• _WRITTEN REQUEST_
Copy out the lines beginning with the line that contains "Select G5 result 5969" and ending after the line that contains "Action: [x=135, y=640]".

Word and element location data:
☆ ☆ ☆

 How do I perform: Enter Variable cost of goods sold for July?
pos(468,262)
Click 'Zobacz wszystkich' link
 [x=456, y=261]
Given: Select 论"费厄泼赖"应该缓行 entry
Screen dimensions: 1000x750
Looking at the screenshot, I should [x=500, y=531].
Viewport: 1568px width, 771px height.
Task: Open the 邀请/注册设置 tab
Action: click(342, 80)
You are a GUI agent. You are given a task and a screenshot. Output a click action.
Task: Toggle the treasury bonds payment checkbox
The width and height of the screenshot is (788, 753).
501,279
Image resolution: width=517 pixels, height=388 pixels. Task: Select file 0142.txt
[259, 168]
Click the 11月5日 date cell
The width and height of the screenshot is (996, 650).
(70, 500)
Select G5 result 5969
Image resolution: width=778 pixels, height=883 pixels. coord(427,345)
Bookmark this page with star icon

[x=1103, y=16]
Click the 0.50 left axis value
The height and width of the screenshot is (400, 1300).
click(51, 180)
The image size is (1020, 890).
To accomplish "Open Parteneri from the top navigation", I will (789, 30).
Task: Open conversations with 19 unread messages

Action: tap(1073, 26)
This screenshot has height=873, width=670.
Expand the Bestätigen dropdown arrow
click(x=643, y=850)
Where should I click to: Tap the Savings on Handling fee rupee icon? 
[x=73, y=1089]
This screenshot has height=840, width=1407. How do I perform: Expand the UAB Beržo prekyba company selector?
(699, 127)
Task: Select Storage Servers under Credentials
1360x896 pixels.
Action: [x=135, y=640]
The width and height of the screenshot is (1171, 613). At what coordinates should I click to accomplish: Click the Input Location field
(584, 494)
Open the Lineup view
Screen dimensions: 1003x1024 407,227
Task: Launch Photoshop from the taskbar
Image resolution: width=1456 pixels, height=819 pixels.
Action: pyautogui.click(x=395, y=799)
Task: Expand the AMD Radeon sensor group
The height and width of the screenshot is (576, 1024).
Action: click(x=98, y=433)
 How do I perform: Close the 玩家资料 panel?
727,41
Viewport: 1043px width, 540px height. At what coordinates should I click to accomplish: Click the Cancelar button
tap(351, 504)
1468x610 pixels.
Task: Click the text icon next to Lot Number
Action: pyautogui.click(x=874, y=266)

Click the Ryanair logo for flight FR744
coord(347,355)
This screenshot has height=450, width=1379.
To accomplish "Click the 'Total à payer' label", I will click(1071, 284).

☆ ☆ ☆

• _WRITTEN ANSWER_
Select G5 result 5969
Image resolution: width=778 pixels, height=883 pixels. coord(427,345)
Bookmark this page with star icon

[x=1103, y=16]
Click the 0.50 left axis value
The height and width of the screenshot is (400, 1300).
click(51, 180)
The image size is (1020, 890).
To accomplish "Open Parteneri from the top navigation", I will (789, 30).
Task: Open conversations with 19 unread messages

Action: tap(1073, 26)
This screenshot has height=873, width=670.
Expand the Bestätigen dropdown arrow
click(x=643, y=850)
Where should I click to: Tap the Savings on Handling fee rupee icon? 
[x=73, y=1089]
This screenshot has height=840, width=1407. How do I perform: Expand the UAB Beržo prekyba company selector?
(699, 127)
Task: Select Storage Servers under Credentials
1360x896 pixels.
Action: [x=135, y=640]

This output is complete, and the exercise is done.